- The Fed cut rates again and signaled openness to further easing
- Internal disagreement makes the 2026 path uncertain but flexible
- Stocks and crypto are responding positively to the softer outlook
At its December meeting, the Federal Reserve lowered its benchmark rate by 25 basis points, marking the third cut of the year. While the move itself was widely expected and largely priced in, markets reacted positively as Chair Jerome Powell’s comments and updated projections suggested a softer stance going forward. Stocks rallied on the decision, with major indexes closing higher as investors digested the implications.

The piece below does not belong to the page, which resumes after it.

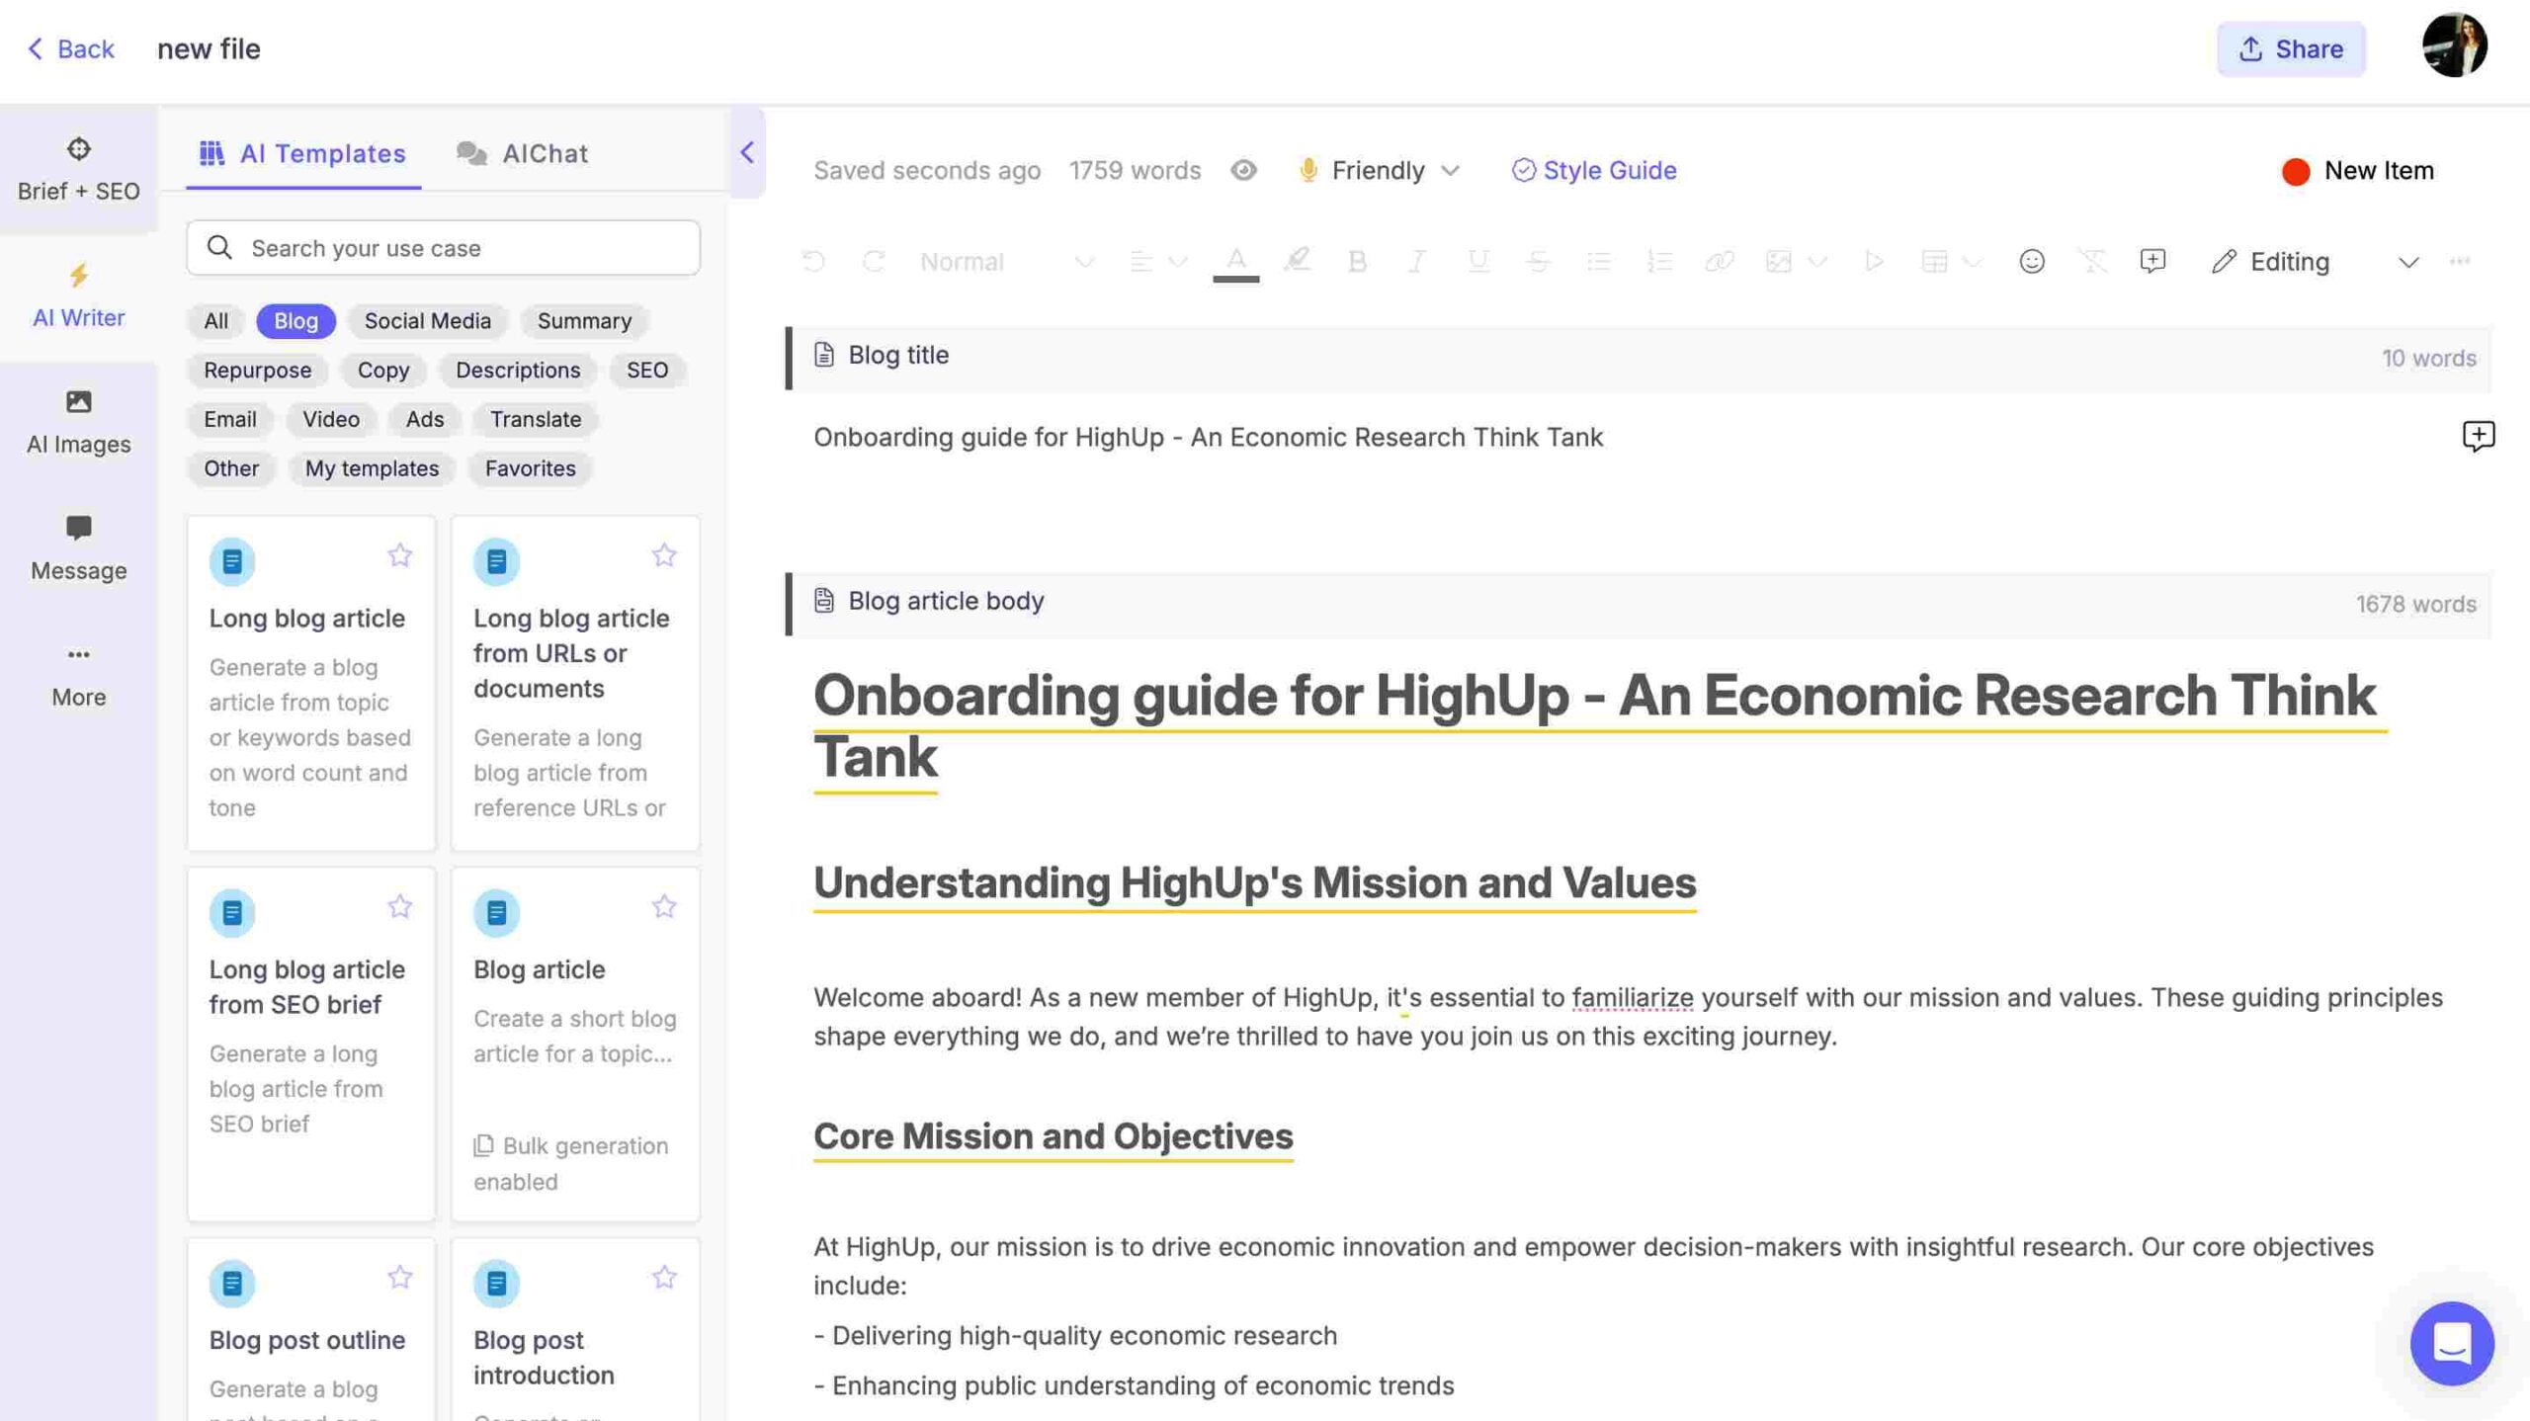This screenshot has height=1421, width=2530.
Task: Click the Share button
Action: (x=2290, y=48)
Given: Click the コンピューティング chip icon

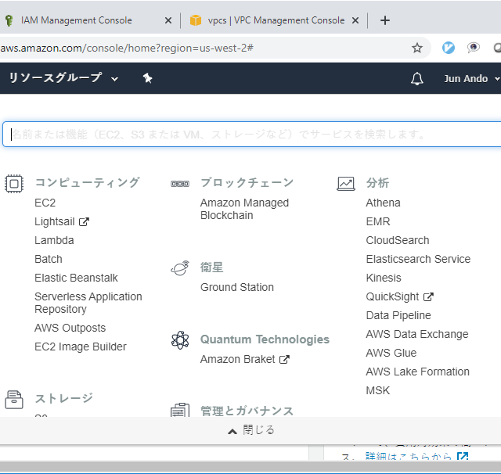Looking at the screenshot, I should click(14, 183).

Why 2026 Is the Real Focus
The Fed’s updated dot plot shows policymakers divided on how far easing could go in 2026. While the median forecast still points to limited cuts, futures markets are pricing in a more aggressive path. This growing gap highlights internal disagreement, with some officials urging caution and others leaving the door open for further easing depending on inflation and labor data.

What It Means for Stocks and Crypto
Lower rates tend to support risk assets by reducing borrowing costs and improving liquidity. Traders are already positioning for a scenario where equities continue to grind higher into 2026, while crypto assets like Bitcoin and Ethereum benefit from a more accommodative macro backdrop. The outlook remains data-dependent, but for now, markets are leaning into the idea of easier money ahead.